───── Passage shown

Chinese Social Media

May 24, 2012

QZone is one of China's biggest online social networks

One of the interesting aspects of research for the book was finding out more about how social media is used outside the West. In particular, there is a huge, and mainly homegrown, Web 2.0 environment in China. Services such as QZone, RenRen and CyWorld dominate their home market and have hundreds of millions of users.

I was reminded of this a couple of days ago whilst reading about the Facebook IPO. The Guardian published an analysis by technology editor, Charles Arthur, which included the following quote from Ed Barton, a digital media specialist:

“Facebook depends on advertising, and I would highlight that the fastest-growing internet media markets are China and the Far East, India and Brazil. Facebook’s potential is nowhere near as strong in those as it has been in the US. And in those markets there are often a number of locally oriented social networks already in place.”

With billions in the bank from its IPO, the normal route to expansion for Facebook might be a major purchase in one of these emerging markets. But things are never that simple in one-party-state China. The IPO may have run into local difficulties in the last few days, but the battle for Chinese users is a longer term strategic challenge for the company.

Web 2.0 and Beyond is published

May 18, 2012

A couple of years ago I was approached by an American publisher about the possibility of writing a general reference/textbook that covered Web 2.0 and Social Media. It followed on from the success of a report I wrote for JISC in 2007, which was written for both technical and non-technical readers, and the publishers wanted something similar, but more of it.

──────────
───── Raw data

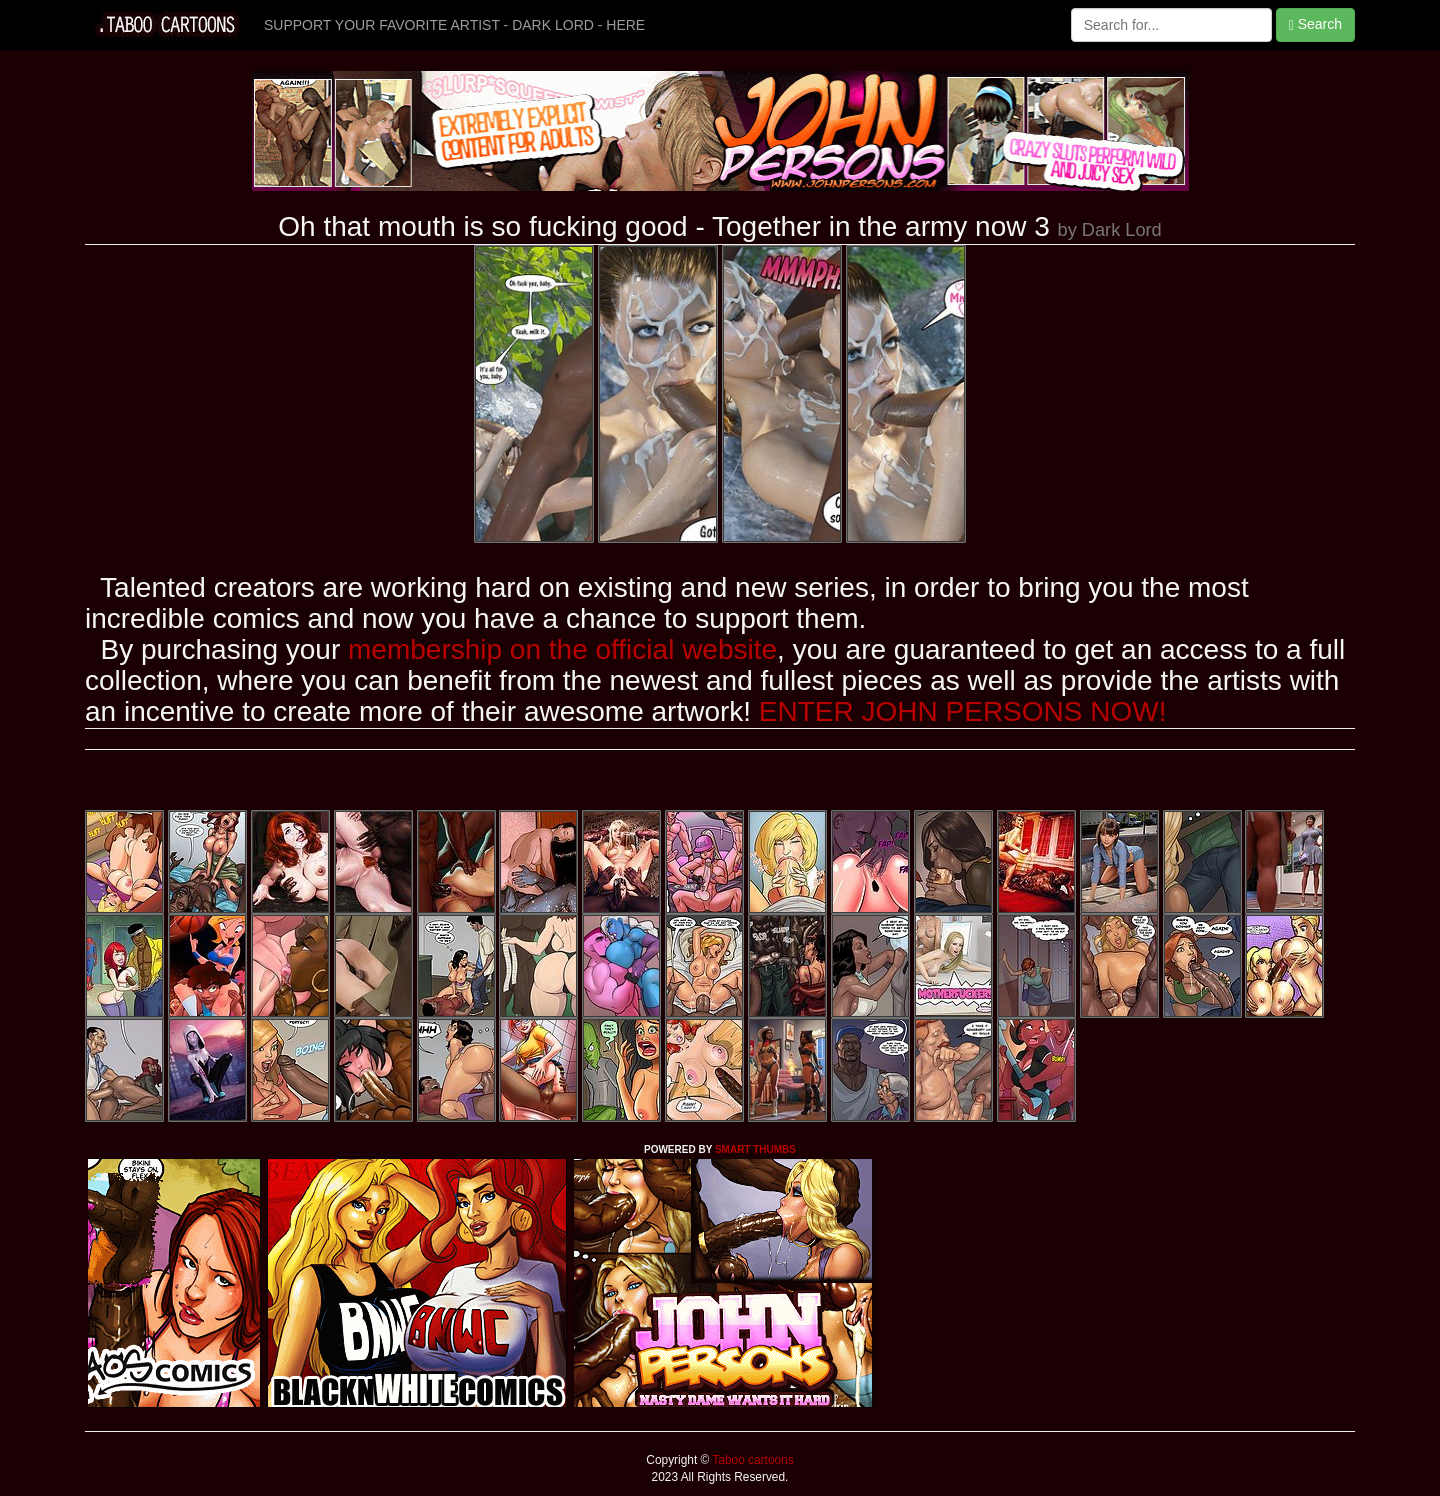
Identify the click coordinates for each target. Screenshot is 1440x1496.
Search (1315, 24)
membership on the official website (562, 649)
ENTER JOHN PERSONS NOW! (963, 711)
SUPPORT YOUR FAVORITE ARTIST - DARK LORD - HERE (454, 25)
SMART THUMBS (755, 1149)
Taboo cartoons (751, 1460)
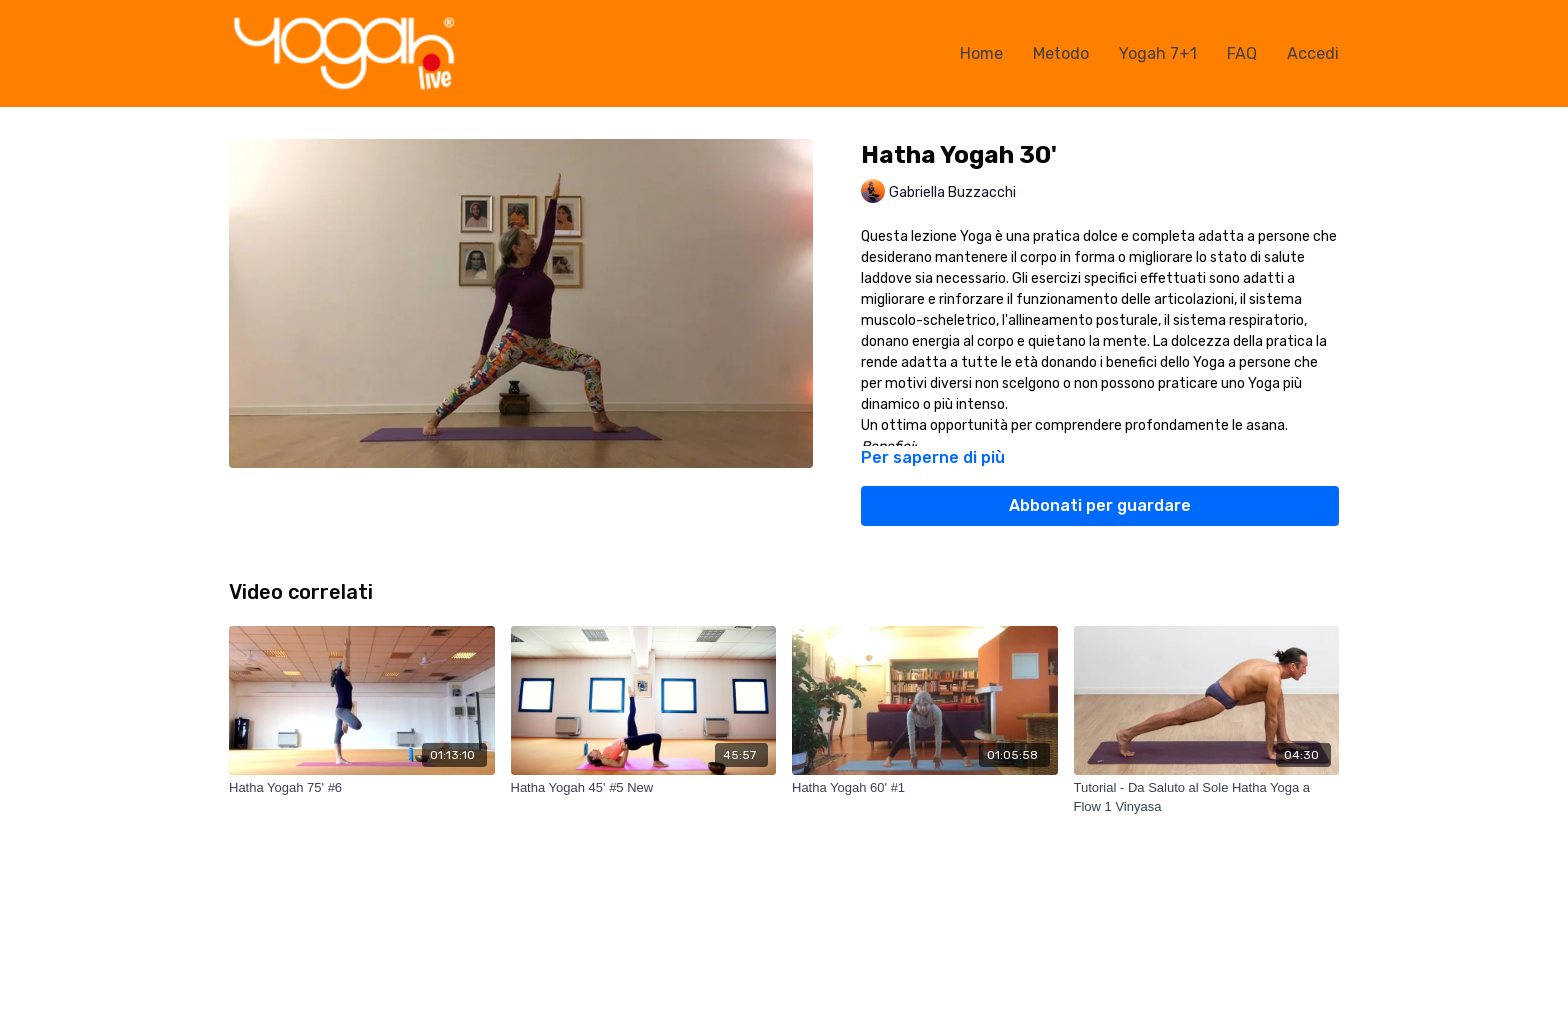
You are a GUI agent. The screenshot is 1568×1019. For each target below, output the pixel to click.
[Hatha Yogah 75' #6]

──────────

Written task 1: Copy the lines of the records starting with the line that contains "membership on the official website (562, 649)" and going on through the last line of the records, keeping both of those lines. Leave the pictures out.
Written task 2: Pick up the passage on social media in China and the Web 2.0 book where it stops, and write what comes next.
The text and the records are unrelated and stand apart from each other.

Written reply 1:
membership on the official website (562, 649)
ENTER JOHN PERSONS NOW! (963, 711)
SUPPORT YOUR FAVORITE ARTIST - DARK LORD - HERE (454, 25)
SMART THUMBS (755, 1149)
Taboo cartoons (751, 1460)
You are a GUI agent. The screenshot is 1568×1019. For each target below, output the pixel to click.
[Hatha Yogah 75' #6]

Written reply 2:
Well yesterday a friend rang to ask if I knew that the ‘buy’ link had been activated on Amazon, so I guess I can say that my book, Web 2.0 and Beyond (published by Chapman & Hall/CRC, a computer science imprint of Taylor & Francis), is well and truly published.

The remit was challenging – CRC were developing a new series, aimed at reinventing the textbook format. Their point was that, increasingly, it is students from business studies, economics, law, media studies, psychology etc. who want to understand what CompSci is up to but who don’t necessarily have the deep technical knowledge to really understand how the technology came to be or what the implications of it are. However, as CRC is primarily a computer science imprint they also didn’t want to compromise on the requirements of their primary audience.

I was particularly interested in this idea because studying social media is increasingly becoming an interdisciplinary melting pot. Also, having taught computer science I was keen for students to have a well-rounded sense of the discipline – that they should have a sense of context rather than just learn how to write code. I could also see parallels with Web Science, the study of the Web as the world’s largest and most complex engineered environment (which at the time was only just starting to emerge), and I thought that if ever there was going to be a moment when it was possible to bring all this together in one book, it would be now.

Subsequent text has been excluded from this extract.